**Supplied passage:**
* BEGIN *
VITS2: Improving Quality and Efficiency of Single-Stage Text-to-Speech with Adversarial Learning and Architecture Design

Jungil Kong, Jihoon Park, Beomjeong Kim, Jeongmin Kim, Dohee Kong, Sangjin Kim

Unofficial implementation of the VITS2 paper, sequel to VITS paper. (thanks to the authors for their work!)

Alt text

Single-stage text-to-speech models have been actively studied recently, and their results have outperformed two-stage pipeline systems. Although the previous single-stage model has made great progress, there is room for improvement in terms of its intermittent unnaturalness, computational efficiency, and strong dependence on phoneme conversion. In this work, we introduce VITS2, a single-stage text-to-speech model that efficiently synthesizes a more natural speech by improving several aspects of the previous work. We propose improved structures and training mechanisms and present that the proposed methods are effective in improving naturalness, similarity of speech characteristics in a multi-speaker model, and efficiency of training and inference. Furthermore, we demonstrate that the strong dependence on phoneme conversion in previous works can be significantly reduced with our method, which allows a fully end-toend single-stage approach.

Credits

We will build this repo based on the VITS repo. The goal is to make this model easier to transfer learning from VITS pretrained model!
(08-17-2023) - The authors were really kind to guide me through the paper and answer my questions. I am open to discuss any changes or answer questions regarding the implementation. Please feel free to open an issue or contact me directly.

Pretrained checkpoints

LJSpeech-no-sdp (refer to config.yaml in this checkppoint folder) | 64k steps | proof that training works! Would recommend experts to rename the ckpts to *_0.pth and starting the training using transfer learning. (I will add a notebook for this soon to help beginers).
[x] Check 'Discussion' page for training logs and tensorboard links and other community contributions.

Sample audio

Russian trained model samples #32. Thanks to @shigabeev for sharing the samples.
Some samples on non-native EN dataset discussion page. Thanks to @athenasaurav for using his private GPU resources and dataset!
Added sample audio @104k steps. ljspeech-nosdp ; tensorboard
vietnamese samples Thanks to @ductho9799 for sharing!

Prerequisites

Python >= 3.10
Tested on Pytorch version 1.13.1 with Google Colab and LambdaLabs cloud.
Clone this repository
Install python requirements. Please refer requirements.txt
1. You may need to install espeak first: apt-get install espeak
Download datasets
1. Download and extract the LJ Speech dataset, then rename or create a link to the dataset folder: ln -s /path/to/LJSpeech-1.1/wavs DUMMY1
2. For mult-speaker setting, download and extract the VCTK dataset, and downsample wav files to 22050 Hz. Then rename or create a link to the dataset folder: ln -s /path/to/VCTK-Corpus/downsampled_wavs DUMMY2
Build Monotonic Alignment Search and run preprocessing if you use your own datasets.
* END *
**Data lines:**
* BEGIN *
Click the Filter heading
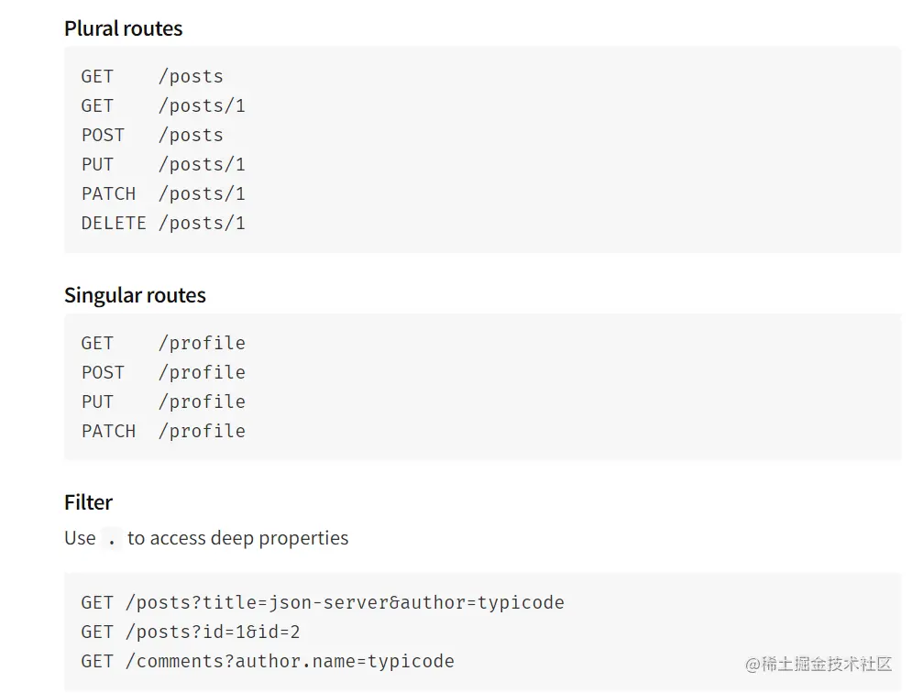The height and width of the screenshot is (693, 912). pyautogui.click(x=88, y=502)
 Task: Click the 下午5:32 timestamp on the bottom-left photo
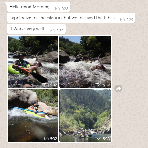pos(50,139)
* END *
**Brief 1:**
Which PyTorch version does the VITS2 readme say the implementation was tested on?
**Brief 2:**
Return the stretch of the VITS2 readme from "Pretrained checkpoints" through "resources and dataset!", copied verbatim.
The listing is separate from the VITS2 readme.

**Task response 1:**
Version 1.13.1.

**Task response 2:**
Pretrained checkpoints

LJSpeech-no-sdp (refer to config.yaml in this checkppoint folder) | 64k steps | proof that training works! Would recommend experts to rename the ckpts to *_0.pth and starting the training using transfer learning. (I will add a notebook for this soon to help beginers).
[x] Check 'Discussion' page for training logs and tensorboard links and other community contributions.

Sample audio

Russian trained model samples #32. Thanks to @shigabeev for sharing the samples.
Some samples on non-native EN dataset discussion page. Thanks to @athenasaurav for using his private GPU resources and dataset!